LEYENDAS Y TRADICIONES: El hombre de piedra
El viandante que pasee por el barrio de San Lorenzo podrá encontrarse con una calle de nombre un tanto misterioso: Hombre de piedra. ¿Un hombre de piedra? Pues sí, un hombre de piedra, que no es más que un busto, al parecer romano, que se haya empotrado en la fachada de una vivienda. De ahí surgió la leyenda.
En
tiempos pretéritos era muy frecuente llevar la comunión a los enfermos de
manera ceremoniosa por lo que no era difícil encontrarse con un sacerdote y su
cortejo que llevaba el Santísimo Sacramento para alivio de un enfermo o
moribundo. La norma litúrgica disponía y dispone que los fieles se arrodillen o
hagan genuflexión al paso del Santísimo como signo de adoración. El pueblo le
llamaba «Su Majestad en público». Aún en muchos pueblos se sigue usando ese
término para las procesiones eucarísticas propias del tiempo pascual que
llevan, de manera solemne, la comunión a los enfermos e impedidos. También se
las llama «procesión de impedidos» actualmente.
Pero en
el siglo XV, fecha en la que se sitúa esta leyenda, con una presencia absoluta
de la Iglesia en la vida civil, las normas eclesiásticas eran obligatorias para
todo el pueblo. Y ¡ay de quién no las cumpliera! La línea entre las
jurisdicciones eclesiásticas y civiles se confundía. El pecado era delito y el
delito era pecado.
La ley
de la época de que hablamos, reinando Juan II, se puede leer debajo de la Cruz
de las Culebras, en la sevillana calle Villegas. Dice así:
El rey i toda persona que topare el Santísimo Sacramento se
apee, aunque sea en el lodo so pena de 600 maravedises según la loable
costumbre desta ciudad, o que pierda la cabalgadura, y si fuere moro catorce
años arriba que hinque las rodillas o que pierda todo lo que llevare vestido.
Pues
bien, en una de las numerosas procesiones con el Santísimo tocó pasar por
delante de una taberna. Los clientes que estaban en ese momento en el interior
salieron a la calle y, respetuosamente, se arrodillaron al paso del Santísimo.

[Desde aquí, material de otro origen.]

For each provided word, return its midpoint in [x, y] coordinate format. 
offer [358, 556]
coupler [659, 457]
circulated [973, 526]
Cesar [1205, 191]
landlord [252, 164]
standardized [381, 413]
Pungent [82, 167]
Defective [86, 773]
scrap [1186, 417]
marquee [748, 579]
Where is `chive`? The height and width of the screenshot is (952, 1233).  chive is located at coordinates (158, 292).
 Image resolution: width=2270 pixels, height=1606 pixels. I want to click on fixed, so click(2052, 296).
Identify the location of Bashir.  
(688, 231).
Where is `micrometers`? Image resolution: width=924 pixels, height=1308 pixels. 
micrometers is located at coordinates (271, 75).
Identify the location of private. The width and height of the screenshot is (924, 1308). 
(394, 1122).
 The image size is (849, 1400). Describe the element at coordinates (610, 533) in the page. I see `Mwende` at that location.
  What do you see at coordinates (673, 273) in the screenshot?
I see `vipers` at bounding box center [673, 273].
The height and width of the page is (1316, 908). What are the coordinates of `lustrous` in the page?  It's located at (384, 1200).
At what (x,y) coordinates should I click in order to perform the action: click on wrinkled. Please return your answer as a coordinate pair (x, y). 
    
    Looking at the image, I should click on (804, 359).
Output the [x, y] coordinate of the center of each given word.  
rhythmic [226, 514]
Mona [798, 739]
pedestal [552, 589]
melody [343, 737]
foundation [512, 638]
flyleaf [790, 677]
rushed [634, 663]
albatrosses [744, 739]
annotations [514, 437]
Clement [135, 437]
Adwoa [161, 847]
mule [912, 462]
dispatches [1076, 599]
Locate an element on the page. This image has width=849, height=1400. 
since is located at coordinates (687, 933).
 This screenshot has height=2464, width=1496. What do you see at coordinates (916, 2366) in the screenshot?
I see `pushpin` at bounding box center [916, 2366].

Pero un tal Mateo, apodado el Rubio, no lo hizo.
—¿Por qué tengo yo que arrodillarme?
—exclamó con chulería el tal Mateo. Y
prosiguió:
—Sois unos lacayos. Un hombre de
verdad nunca se arrodilla ante nadie. Yo me quedo de pie y de pie seguiré.
Y así
fue. Siguió blasfemando hasta que un rayo caído del cielo lo convirtió en una
escultura de piedra, hundiéndole en el suelo hasta las rodillas, tal como hoy
aparece. Sus blasfemias habían tenido su merecido.
Y allí
sigue, eternamente de pie, como ejemplo de castigo por su impiedad y soberbia.
Y ya que
hemos citado la Cruz de las Culebras digamos algo sobre el origen de ese nombre
tan inusual.
La
actual calle Villegas se llamó antes Culebras, de ahí el apelativo de la Cruz.
Se rotuló con el nombre de Villegas desde 1898 por honrar al pintor sevillano
José Villegas Cordero (1844-1921), discípulo de Eduardo Cano de la Peña y que
llegó a ser director del Museo del Prado entre los años 1901 a 1918. No
confundirlo con Pedro Villegas Marmolejo, pintor sevillano renacentista que
vivió en el siglo XVI y que también tiene su calle en el barrio de Nervión.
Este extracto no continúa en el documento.